In November 2002, the FASB issued Interpretation (FIN) No. 45, "Guarantor's
Accounting and Disclosure Requirements for Guarantees, Including Indirect
Guarantees of Indebtedness of Others." FIN No. 45 requires certain guarantees to
be recorded at fair value and also requires a guarantor to make certain
disclosures regarding guarantees. FIN No. 45's initial recognition and initial
measurement provisions are applicable on a prospective basis to guarantees
issued or modified after December 31, 2002. Our adoption of this Interpretation
did not have a material impact on our consolidated financial statements or
disclosures.
In December 2002, the FASB issued SFAS No. 148, "Accounting for Stock-Based
Compensation Transition and Disclosure." This statement amends SFAS No. 123,
"Accounting for Stock-Based Compensation I An Amendment of SFAS No. 123."
Although SFAS 148 does not require use of the fair value method of accounting
for stock-based employee compensation, it does provide alternative methods of
transition. It also amends the disclosure provisions of SFAS 123 and APB Opinion
No. 28, "Interim Financial Reporting," to require disclosure in the summary of
significant accounting policies or the effects of an entity's accounting policy
with respect to stock-based employee compensation on reported net income and
earnings per share in annual and interim financial statements. SFAS 148's
amendment of the transition and annual disclosure requirements is effective for
fiscal years ending after December 15, 2002. The amendment of disclosure
requirements of APB Opinion No. 28 is effective for interim periods beginning
after December 15, 2002. Our adoption of this pronouncement did not have a
material impact on our consolidated financial statements or disclosures.
In January 2003, the FASB issued FIN No. 46, "Consolidation of Variable Interest
Entities, an Interpretation of ARB 51." FIN No. 46 provides guidance on the
identification of entities of which control is achieved through means other than
voting rights ("variable interest entities" or "VIEs") and how to determine when
and which business enterprise should consolidate the VIE (the "primary
beneficiary"). In addition, FIN No. 46 requires that both the primary
beneficiary and all other enterprises with a significant variable interest in a
VIE make additional disclosures. The transitional disclosure requirements of FIN
No. 46 are required in all financial statements initially issued after January
31, 2003, if certain conditions are met. Our adoption of this Interpretation is
not expected to have a material impact on our consolidated financial statements
or disclosures.
In April 2003, the FASB issued SFAS No. 149, "Amendment of Statement 133 on
Derivative Instruments and Hedging Activities." SFAS No. 149 amends and
clarifies the accounting guidance on derivative instruments (including certain
derivative instruments embedded in other contracts) and hedging activities that
fall within the scope of SFAS No. 133, "Accounting for Derivative Instruments
and Hedging Activities." SFAS No. 149 is effective prospectively for contracts
entered into or modified after June 30, 2003, with certain exceptions, and for
hedging relationships designated after June 30, 2003. Our adoption of SFAS No.

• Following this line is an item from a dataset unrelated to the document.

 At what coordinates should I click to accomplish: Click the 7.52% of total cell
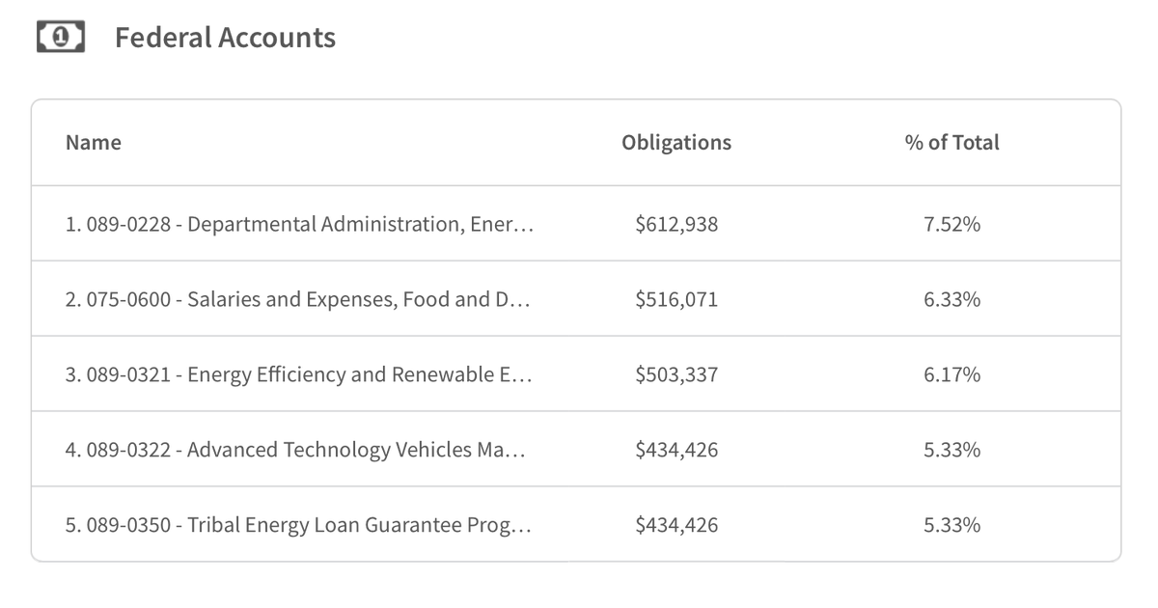951,224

149 did not have a material impact on our consolidated financial statements or
disclosures.
In May 2003, the FASB issued SFAS No. 150, "Accounting for Certain Financial
Instruments with Characteristics of both Liabilities and Equity." SFAS No. 150
changes the accounting and disclosure requirements for certain financial
instruments that, under previous guidance, could be classified as equity. The
guidance in SFAS No. 150 is generally effective for all financial instruments
entered into or modified after May 31, 2003 and is otherwise effective at the
beginning of the first interim period beginning after June 15, 2003. The
adoption of SFAS No. 150 did not have a material impact on our consolidated
financial statements or disclosures.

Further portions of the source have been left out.